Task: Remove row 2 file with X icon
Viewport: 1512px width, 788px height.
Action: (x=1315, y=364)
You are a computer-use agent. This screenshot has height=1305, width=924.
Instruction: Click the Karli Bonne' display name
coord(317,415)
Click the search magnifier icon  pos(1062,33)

--

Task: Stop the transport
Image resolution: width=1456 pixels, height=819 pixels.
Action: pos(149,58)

### Exercise details
Could you output the rows again unchanged, beginning at the line that contains "Task: Remove row 2 file with X icon" and stopping after the line that contains "Click the search"?

### Complete output
Task: Remove row 2 file with X icon
Viewport: 1512px width, 788px height.
Action: (x=1315, y=364)
You are a computer-use agent. This screenshot has height=1305, width=924.
Instruction: Click the Karli Bonne' display name
coord(317,415)
Click the search magnifier icon  pos(1062,33)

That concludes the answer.